[Start of Attachment]
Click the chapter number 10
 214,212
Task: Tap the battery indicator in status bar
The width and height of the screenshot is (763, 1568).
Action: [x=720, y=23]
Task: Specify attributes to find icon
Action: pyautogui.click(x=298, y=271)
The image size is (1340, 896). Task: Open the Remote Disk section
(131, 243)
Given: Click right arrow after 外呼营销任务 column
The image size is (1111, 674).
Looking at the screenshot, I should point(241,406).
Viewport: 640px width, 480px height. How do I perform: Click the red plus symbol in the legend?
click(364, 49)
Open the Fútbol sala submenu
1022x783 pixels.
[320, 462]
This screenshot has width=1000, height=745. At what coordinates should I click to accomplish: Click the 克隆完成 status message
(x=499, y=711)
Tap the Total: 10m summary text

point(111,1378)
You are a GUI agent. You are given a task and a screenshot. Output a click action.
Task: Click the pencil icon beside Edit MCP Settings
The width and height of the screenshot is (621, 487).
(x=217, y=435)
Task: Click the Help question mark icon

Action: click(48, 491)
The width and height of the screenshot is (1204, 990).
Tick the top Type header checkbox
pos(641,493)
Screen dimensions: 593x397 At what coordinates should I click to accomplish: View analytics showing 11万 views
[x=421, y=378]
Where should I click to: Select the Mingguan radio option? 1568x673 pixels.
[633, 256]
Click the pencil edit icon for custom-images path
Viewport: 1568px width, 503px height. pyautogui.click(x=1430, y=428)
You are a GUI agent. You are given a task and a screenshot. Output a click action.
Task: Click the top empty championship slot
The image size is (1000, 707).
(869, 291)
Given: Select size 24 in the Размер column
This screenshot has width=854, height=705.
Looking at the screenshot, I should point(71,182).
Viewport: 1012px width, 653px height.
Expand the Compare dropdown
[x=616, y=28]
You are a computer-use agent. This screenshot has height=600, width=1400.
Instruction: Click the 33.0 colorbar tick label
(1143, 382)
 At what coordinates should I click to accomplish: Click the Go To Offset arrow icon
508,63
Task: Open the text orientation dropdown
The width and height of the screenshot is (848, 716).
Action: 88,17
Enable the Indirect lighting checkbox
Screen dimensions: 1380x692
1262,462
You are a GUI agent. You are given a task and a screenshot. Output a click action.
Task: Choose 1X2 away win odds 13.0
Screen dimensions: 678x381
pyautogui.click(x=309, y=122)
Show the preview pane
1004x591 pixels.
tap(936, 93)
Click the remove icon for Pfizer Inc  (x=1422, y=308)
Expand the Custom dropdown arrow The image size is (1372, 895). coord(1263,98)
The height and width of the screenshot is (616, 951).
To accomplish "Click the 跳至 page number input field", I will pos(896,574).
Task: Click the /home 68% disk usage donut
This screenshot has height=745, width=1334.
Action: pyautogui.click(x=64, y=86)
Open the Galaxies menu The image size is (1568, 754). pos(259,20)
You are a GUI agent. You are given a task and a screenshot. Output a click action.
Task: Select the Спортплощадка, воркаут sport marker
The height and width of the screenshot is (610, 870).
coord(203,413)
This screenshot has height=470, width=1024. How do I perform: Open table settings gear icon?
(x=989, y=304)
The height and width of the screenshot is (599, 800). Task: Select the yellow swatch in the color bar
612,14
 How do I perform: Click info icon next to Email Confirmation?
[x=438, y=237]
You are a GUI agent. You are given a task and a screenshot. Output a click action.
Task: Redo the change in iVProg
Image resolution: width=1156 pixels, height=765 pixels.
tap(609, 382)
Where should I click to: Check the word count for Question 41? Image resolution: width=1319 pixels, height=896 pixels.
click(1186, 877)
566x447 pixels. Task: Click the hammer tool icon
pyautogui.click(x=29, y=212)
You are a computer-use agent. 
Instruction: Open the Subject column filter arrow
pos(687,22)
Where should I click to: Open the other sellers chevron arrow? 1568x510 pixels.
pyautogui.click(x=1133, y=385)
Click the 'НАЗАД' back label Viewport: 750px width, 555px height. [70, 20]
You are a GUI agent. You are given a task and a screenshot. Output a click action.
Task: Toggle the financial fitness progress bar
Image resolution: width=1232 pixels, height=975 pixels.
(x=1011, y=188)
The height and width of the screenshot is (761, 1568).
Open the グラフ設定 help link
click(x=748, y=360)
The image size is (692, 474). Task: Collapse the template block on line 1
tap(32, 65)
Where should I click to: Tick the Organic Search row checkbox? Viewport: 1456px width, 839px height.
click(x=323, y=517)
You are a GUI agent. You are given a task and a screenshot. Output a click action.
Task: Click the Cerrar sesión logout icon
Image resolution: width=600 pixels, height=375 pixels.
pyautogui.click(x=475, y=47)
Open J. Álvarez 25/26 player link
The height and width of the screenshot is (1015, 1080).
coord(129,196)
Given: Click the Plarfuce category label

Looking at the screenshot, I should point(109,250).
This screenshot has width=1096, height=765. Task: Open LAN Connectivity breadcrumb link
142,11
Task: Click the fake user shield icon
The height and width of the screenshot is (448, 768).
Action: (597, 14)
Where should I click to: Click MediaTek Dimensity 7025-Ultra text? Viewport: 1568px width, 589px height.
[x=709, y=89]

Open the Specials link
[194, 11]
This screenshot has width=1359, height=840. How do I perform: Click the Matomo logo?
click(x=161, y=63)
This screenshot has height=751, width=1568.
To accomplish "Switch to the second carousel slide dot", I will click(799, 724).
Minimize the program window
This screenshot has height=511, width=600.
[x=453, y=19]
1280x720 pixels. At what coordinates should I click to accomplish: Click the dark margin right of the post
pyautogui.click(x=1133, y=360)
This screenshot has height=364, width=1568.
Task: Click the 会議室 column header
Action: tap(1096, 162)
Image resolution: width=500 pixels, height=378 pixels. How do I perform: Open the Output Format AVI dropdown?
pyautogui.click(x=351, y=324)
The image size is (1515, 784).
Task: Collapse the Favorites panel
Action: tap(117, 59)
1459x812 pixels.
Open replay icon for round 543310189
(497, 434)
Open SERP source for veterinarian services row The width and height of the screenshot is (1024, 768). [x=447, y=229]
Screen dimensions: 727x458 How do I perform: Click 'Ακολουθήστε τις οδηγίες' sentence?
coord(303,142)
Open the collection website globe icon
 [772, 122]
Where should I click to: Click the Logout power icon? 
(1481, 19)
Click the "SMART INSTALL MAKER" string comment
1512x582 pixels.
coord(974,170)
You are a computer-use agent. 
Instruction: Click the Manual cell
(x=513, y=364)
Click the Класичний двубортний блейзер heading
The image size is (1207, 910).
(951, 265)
[End of Attachment]
» Work instructions:
When answering, write out each of the lines above exactly as given.

» Solution to this problem:
Click the chapter number 10
 214,212
Task: Tap the battery indicator in status bar
The width and height of the screenshot is (763, 1568).
Action: [x=720, y=23]
Task: Specify attributes to find icon
Action: pyautogui.click(x=298, y=271)
The image size is (1340, 896). Task: Open the Remote Disk section
(131, 243)
Given: Click right arrow after 外呼营销任务 column
The image size is (1111, 674).
Looking at the screenshot, I should point(241,406).
Viewport: 640px width, 480px height. How do I perform: Click the red plus symbol in the legend?
click(364, 49)
Open the Fútbol sala submenu
1022x783 pixels.
[320, 462]
This screenshot has width=1000, height=745. At what coordinates should I click to accomplish: Click the 克隆完成 status message
(x=499, y=711)
Tap the Total: 10m summary text

point(111,1378)
You are a GUI agent. You are given a task and a screenshot. Output a click action.
Task: Click the pencil icon beside Edit MCP Settings
The width and height of the screenshot is (621, 487).
(x=217, y=435)
Task: Click the Help question mark icon

Action: click(48, 491)
The width and height of the screenshot is (1204, 990).
Tick the top Type header checkbox
pos(641,493)
Screen dimensions: 593x397 At what coordinates should I click to accomplish: View analytics showing 11万 views
[x=421, y=378]
Where should I click to: Select the Mingguan radio option? 1568x673 pixels.
[633, 256]
Click the pencil edit icon for custom-images path
Viewport: 1568px width, 503px height. pyautogui.click(x=1430, y=428)
You are a GUI agent. You are given a task and a screenshot. Output a click action.
Task: Click the top empty championship slot
The image size is (1000, 707).
(869, 291)
Given: Select size 24 in the Размер column
This screenshot has width=854, height=705.
Looking at the screenshot, I should point(71,182).
Viewport: 1012px width, 653px height.
Expand the Compare dropdown
[x=616, y=28]
You are a computer-use agent. This screenshot has height=600, width=1400.
Instruction: Click the 33.0 colorbar tick label
(1143, 382)
 At what coordinates should I click to accomplish: Click the Go To Offset arrow icon
508,63
Task: Open the text orientation dropdown
The width and height of the screenshot is (848, 716).
Action: 88,17
Enable the Indirect lighting checkbox
Screen dimensions: 1380x692
1262,462
You are a GUI agent. You are given a task and a screenshot. Output a click action.
Task: Choose 1X2 away win odds 13.0
Screen dimensions: 678x381
pyautogui.click(x=309, y=122)
Show the preview pane
1004x591 pixels.
tap(936, 93)
Click the remove icon for Pfizer Inc  (x=1422, y=308)
Expand the Custom dropdown arrow The image size is (1372, 895). coord(1263,98)
The height and width of the screenshot is (616, 951).
To accomplish "Click the 跳至 page number input field", I will pos(896,574).
Task: Click the /home 68% disk usage donut
This screenshot has height=745, width=1334.
Action: pyautogui.click(x=64, y=86)
Open the Galaxies menu The image size is (1568, 754). pos(259,20)
You are a GUI agent. You are given a task and a screenshot. Output a click action.
Task: Select the Спортплощадка, воркаут sport marker
The height and width of the screenshot is (610, 870).
coord(203,413)
This screenshot has height=470, width=1024. How do I perform: Open table settings gear icon?
(x=989, y=304)
The height and width of the screenshot is (599, 800). Task: Select the yellow swatch in the color bar
612,14
 How do I perform: Click info icon next to Email Confirmation?
[x=438, y=237]
You are a GUI agent. You are given a task and a screenshot. Output a click action.
Task: Redo the change in iVProg
Image resolution: width=1156 pixels, height=765 pixels.
tap(609, 382)
Where should I click to: Check the word count for Question 41? Image resolution: width=1319 pixels, height=896 pixels.
click(1186, 877)
566x447 pixels. Task: Click the hammer tool icon
pyautogui.click(x=29, y=212)
You are a computer-use agent. 
Instruction: Open the Subject column filter arrow
pos(687,22)
Where should I click to: Open the other sellers chevron arrow? 1568x510 pixels.
pyautogui.click(x=1133, y=385)
Click the 'НАЗАД' back label Viewport: 750px width, 555px height. [70, 20]
You are a GUI agent. You are given a task and a screenshot. Output a click action.
Task: Toggle the financial fitness progress bar
Image resolution: width=1232 pixels, height=975 pixels.
(x=1011, y=188)
The height and width of the screenshot is (761, 1568).
Open the グラフ設定 help link
click(x=748, y=360)
The image size is (692, 474). Task: Collapse the template block on line 1
tap(32, 65)
Where should I click to: Tick the Organic Search row checkbox? Viewport: 1456px width, 839px height.
click(x=323, y=517)
You are a GUI agent. You are given a task and a screenshot. Output a click action.
Task: Click the Cerrar sesión logout icon
Image resolution: width=600 pixels, height=375 pixels.
pyautogui.click(x=475, y=47)
Open J. Álvarez 25/26 player link
The height and width of the screenshot is (1015, 1080).
coord(129,196)
Given: Click the Plarfuce category label

Looking at the screenshot, I should point(109,250).
This screenshot has width=1096, height=765. Task: Open LAN Connectivity breadcrumb link
142,11
Task: Click the fake user shield icon
The height and width of the screenshot is (448, 768).
Action: (597, 14)
Where should I click to: Click MediaTek Dimensity 7025-Ultra text? Viewport: 1568px width, 589px height.
[x=709, y=89]

Open the Specials link
[194, 11]
This screenshot has width=1359, height=840. How do I perform: Click the Matomo logo?
click(x=161, y=63)
This screenshot has height=751, width=1568.
To accomplish "Switch to the second carousel slide dot", I will click(799, 724).
Minimize the program window
This screenshot has height=511, width=600.
[x=453, y=19]
1280x720 pixels. At what coordinates should I click to accomplish: Click the dark margin right of the post
pyautogui.click(x=1133, y=360)
This screenshot has height=364, width=1568.
Task: Click the 会議室 column header
Action: tap(1096, 162)
Image resolution: width=500 pixels, height=378 pixels. How do I perform: Open the Output Format AVI dropdown?
pyautogui.click(x=351, y=324)
The image size is (1515, 784).
Task: Collapse the Favorites panel
Action: tap(117, 59)
1459x812 pixels.
Open replay icon for round 543310189
(497, 434)
Open SERP source for veterinarian services row The width and height of the screenshot is (1024, 768). [x=447, y=229]
Screen dimensions: 727x458 How do I perform: Click 'Ακολουθήστε τις οδηγίες' sentence?
coord(303,142)
Open the collection website globe icon
 [772, 122]
Where should I click to: Click the Logout power icon? 
(1481, 19)
Click the "SMART INSTALL MAKER" string comment
1512x582 pixels.
coord(974,170)
You are a computer-use agent. 
Instruction: Click the Manual cell
(x=513, y=364)
Click the Класичний двубортний блейзер heading
The image size is (1207, 910).
(951, 265)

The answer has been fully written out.